CARICOM Secretary-General, Irwin LaRocque, said yesterday that the impatience of the region’s citizens to enjoy the benefits of integration should serve as an impetus to ensure the urgent resolution of  outstanding issues that hinder Community nationals, including the private sector, from taking full advantage of the CARICOM Single Market and Economy (CSME).  The CARICOM Secretary-General was delivering remarks at the 34th  Meeting of the Council for Trade and Economic Development (COTED) in Georgetown.

These issues, he noted,  affect not only daily lives and day-to-day operations but also the public perception of inertia and slothfulness engulfing the integration movement, LaRocque said, according to a copy of his address made available by the CARICOM Secretariat at Turkeyen.

Irwin LaRocque

“Let us move swiftly to consolidate and strengthen our Single Market and Economy as it is critical that we collectively engage the global market, particularly in these stringent times,” the Secretary-General is quoted as saying.

“Even as we continue to fight to ensure that the international community takes account of our special and vulnerable circumstances, we have to put our own house in order,” he warned.

The need for this becomes all the more apparent, he added, as they move ahead with the negotiations for the conclusion of a Trade and Development Agreement with Canada and having commenced the preparations for re-engaging the Dominican Republic on the implementation of the CARICOM-Dominican Republic Free Trade Agreement.

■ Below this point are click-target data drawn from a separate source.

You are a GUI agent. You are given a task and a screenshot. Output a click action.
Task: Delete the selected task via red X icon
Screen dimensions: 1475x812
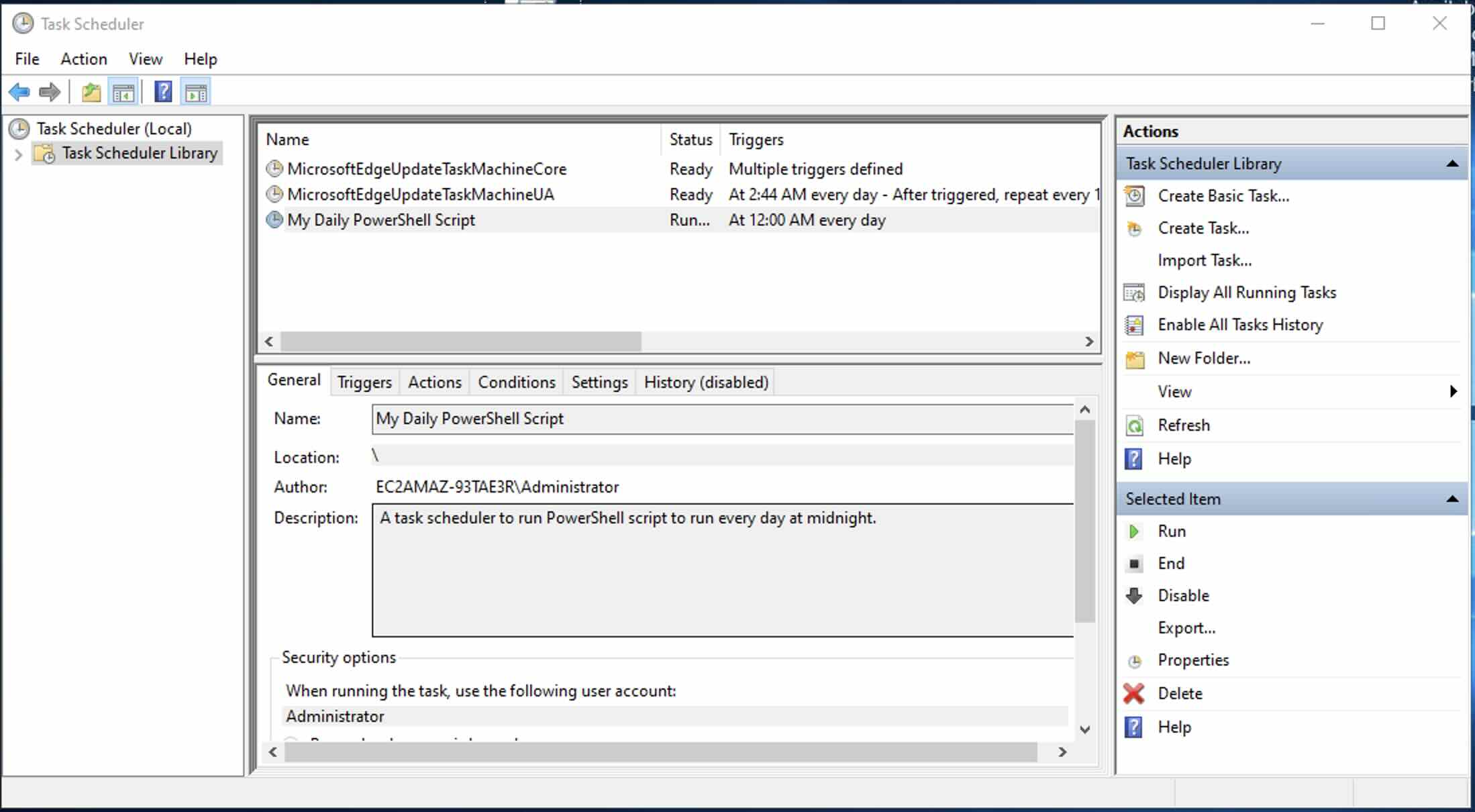(x=1134, y=693)
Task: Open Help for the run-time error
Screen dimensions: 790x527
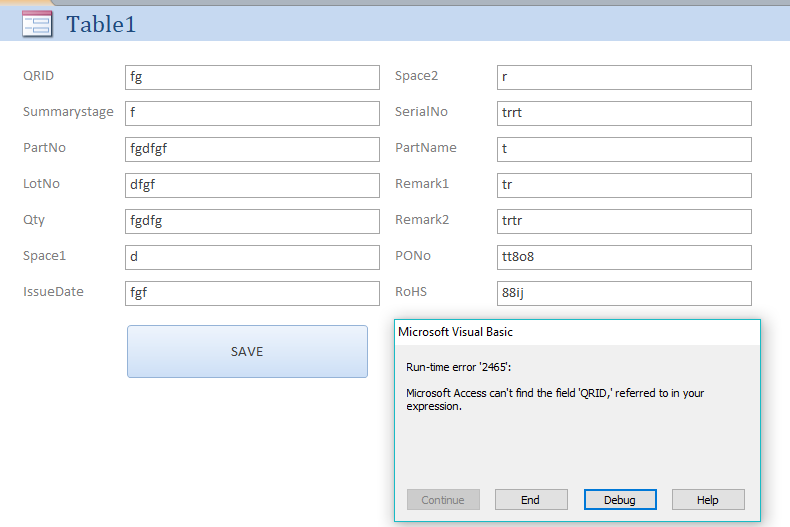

Further, the Trade and Investment Council (TIC) with the United States, which has been dormant for some time, will be meeting here in Georgetown tomorrow, he added,  at a point when the region’s exports to the US under the Caribbean Basin Initiative (CBI) and its related Acts are being threatened.

This meeting of the TIC represents a timely re-engagement between CARICOM and the US, LaRocque declared.

He also told the ministers and delegates that the COTED was  happening at a time when the entire Community is in a mode of reform and change as efforts are being made to make a more meaningful impact on the lives of the people of the Region.

“These changes and reforms are designed to bring about a more effective, efficient and dynamic Community and Secretariat in order to deliver on the promise of creating a Community for all,” the CARICOM Secretary-General said.

An issue that has occupied the time of the Council in recent years relates, in one way or another, to the operation of the Common External Tariff (CET), he noted.

He also pointed out that the Caribbean Court of Justice has made judgements and pronouncements on specific matters that impinge on the overall operation of the CET.

“We must recognise that we are operating in a rules-based environment, as enshrined in the various provisions of the Revised Treaty and as interpreted by the CCJ,” LaRocque advised.

And to some extent, he said,  that is new territory for the manner in which the COTED conducts its affairs.

However, he added, the framers of the Treaty  must have intended that this Council would be enabled to legitimately manage the regimes under its control in seeking to achieve the objectives of the Community.

“It is not beyond the capacity of this Council to find creative solutions to some of these problems, while keeping within the four corners of the Treaty,” the Secretary-General said.